Material provided

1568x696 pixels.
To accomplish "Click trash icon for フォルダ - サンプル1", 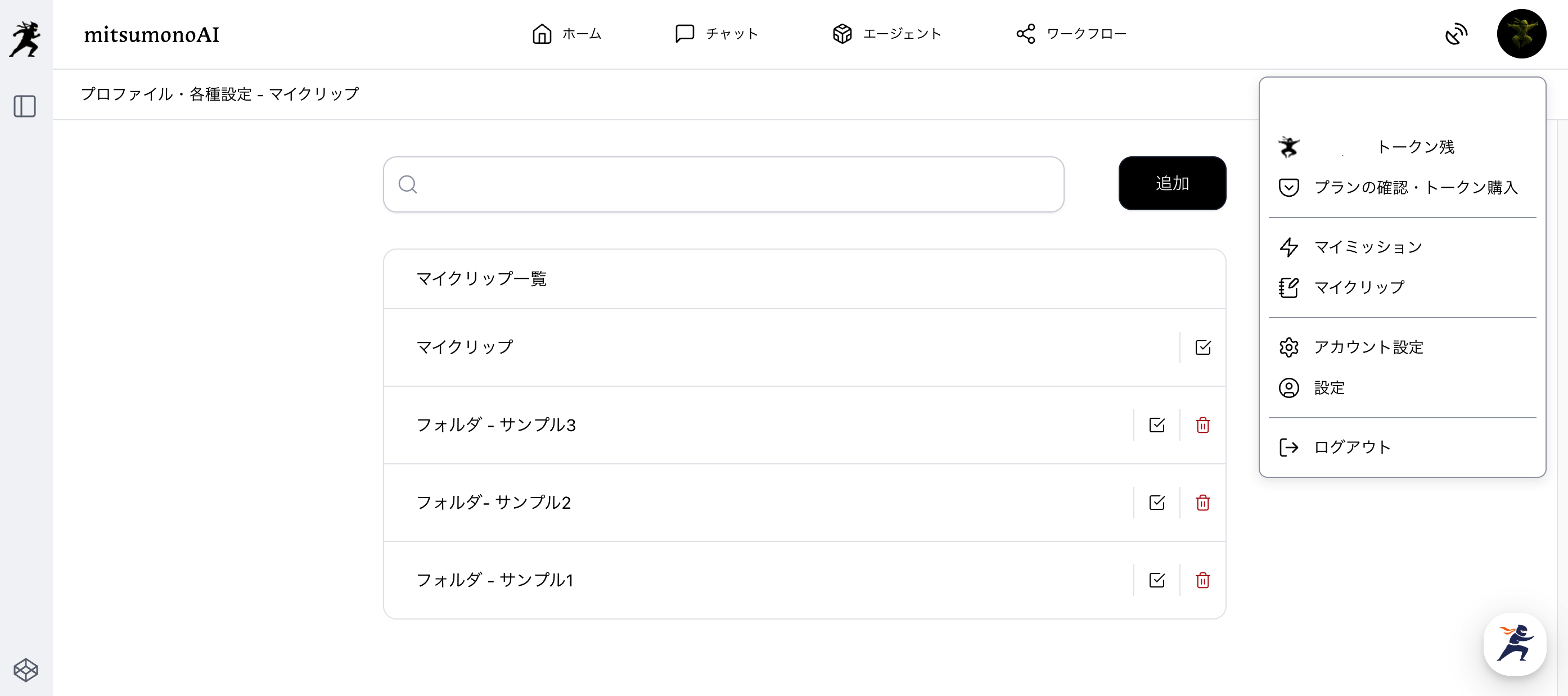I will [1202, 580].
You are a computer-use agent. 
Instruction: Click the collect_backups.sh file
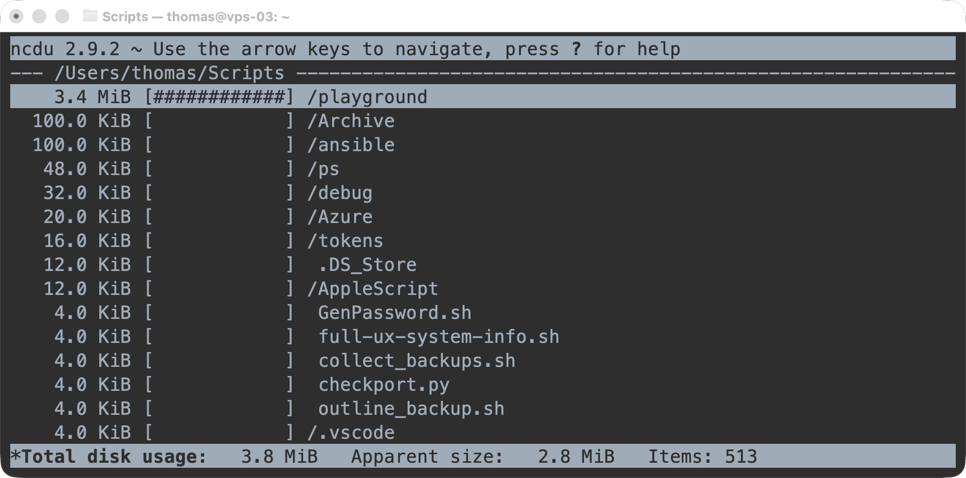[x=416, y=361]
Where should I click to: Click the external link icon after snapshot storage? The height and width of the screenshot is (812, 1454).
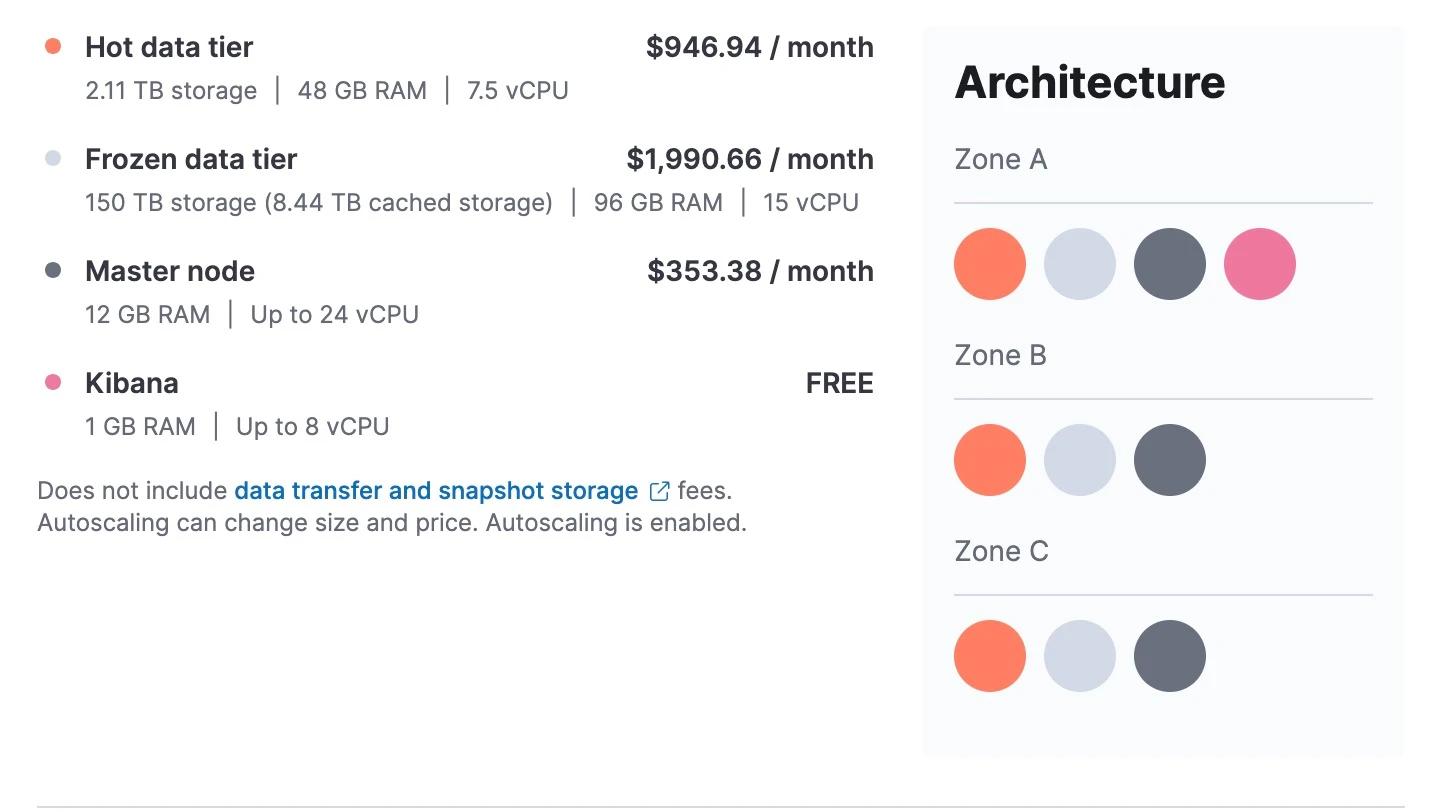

Challenge
Rewrite the records from the line with "You are a computer-use agent." through the end, replacing "snapshot" with "archive" and changing nothing else. Leave the pictures out of your answer.

Solved problem
You are a computer-use agent. 
Instruction: Click the collect_backups.sh file
[x=416, y=361]
Where should I click to: Click the external link icon after archive storage? The height and width of the screenshot is (812, 1454).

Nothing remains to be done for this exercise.